Le cancer, une histoire de malchance plus que d’environnement ou de mauvais gènes ?

Le cancer, une histoire de malchance plus que d’environnement ou de mauvais gènes ? C’est la thèse étonnante de deux chercheurs américains, dont les travaux sont publiés dans la revue Science du 2 janvier. Selon les estimations de Cristian Tomasetti et Bert Vogelstein (Johns Hopkins Kimmel Cancer Center, Baltimore), les deux tiers de l’incidence des tumeurs malignes de l’adulte relèveraient essentiellement d’un mauvais hasard, rançon de mutations aléatoires survenant lors des divisions des cellules souches. Les facteurs de risque classiques (tabac, alcool, alimentation, virus, polluants…) ou une susceptibilité génétique n’interviendraient que dans un tiers des cas. Des cancérologues français soulignent toutefois des limites méthodologiques : les cancers du sein et de la prostate, les plus fréquents, n’ont ainsi pas été étudiés.

Les deux Américains sont partis d’un constat bien connu: l’incidence des cancers est très variable selon les organes. Ainsi, le risque de se voir diagnostiquer une tumeur maligne au cours de la vie est de 6,9 % pour le poumon ; 0,6 % pour le cerveau ; et seulement 0,00072 % pour les cartilages du larynx. Certes, écrivent-ils, les écarts sont dûs en partie à l’exposition à des substances cancérigènes ou à une susceptibilité génétique, mais cela n’explique pas tout. Pourquoi par exemple les cancers de l’intestin grêle sont-ils 20 fois moins fréquents que ceux du colon ou du rectum ?

Pour évaluer la part du hasard (effet stochastique) comparativement aux autres facteurs, les chercheurs ont pris en compte la dynamique de renouvellement des cellules souches dans les tissus. On peut en effet supposer que plus le nombre de divisions est élevé, plus le risque de mutations aléatoires et donc de cancer augmente.

Le duo a sélectionné 31 cancers où ces données étaient disponibles, et les ont mises en regard de l’incidence de chaque tumeur au cours de la vie dans la population américaine. La corrélation entre le nombre total de divisions des cellules souches dans un organe donné et le risque de survenue d’un cancer dans ce même tissu s’est révélée très nette. Par exemple, les cellules souches du colon se divisent quatre fois plus que celles de l’intestin grêle, ce qui éclaire mieux la différence d’incidence de ces deux tumeurs.

Finalement, les cancers ont été classés en deux groupes. Dans le premier, les 22 cancers (dont ceux du pancréas, les mélanomes, les tumeurs du poumon des non-fumeurs) où le rôle du hasard est prépondérant.
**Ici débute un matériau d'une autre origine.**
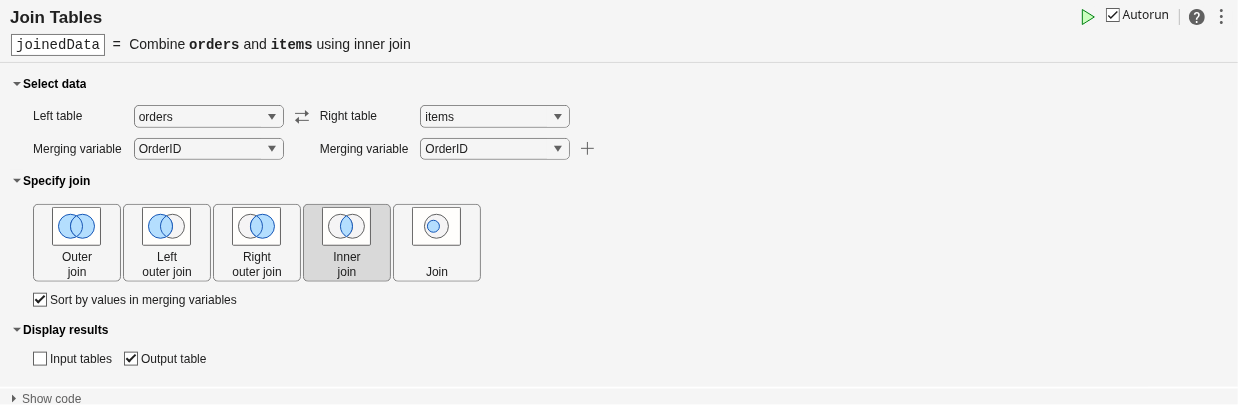Viewport: 1238px width, 405px height.
Task: Select the Outer join option
Action: coord(77,243)
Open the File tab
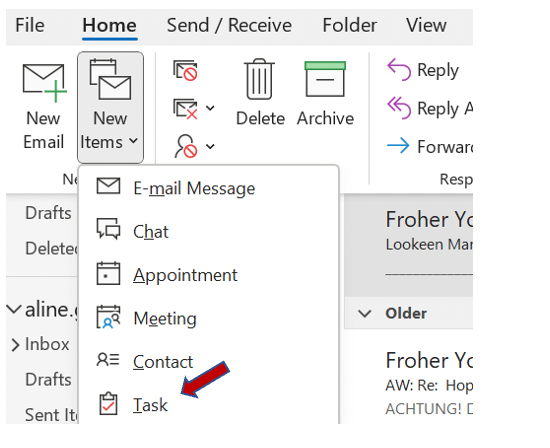550x448 pixels. point(30,26)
Le deuxième correspond aux neuf tumeurs (cancers du côlon, du poumon des fumeurs…) où d’autres facteurs sont clairement impliqués. Même dans ce groupe, la dynamique de renouvellement des tissus joue un rôle « essentiel », les effets de l’environnement et de la génétique ne font que s’ajouter, insistent les auteurs. Pour les cancers du premier groupe, des mesures de prévention ont peu de chances d’être efficaces et il est préférable de miser sur le dépistage, proposent-ils. Inversement, la prévention se justifie dans les tumeurs où le rôle de l’environnement est avéré.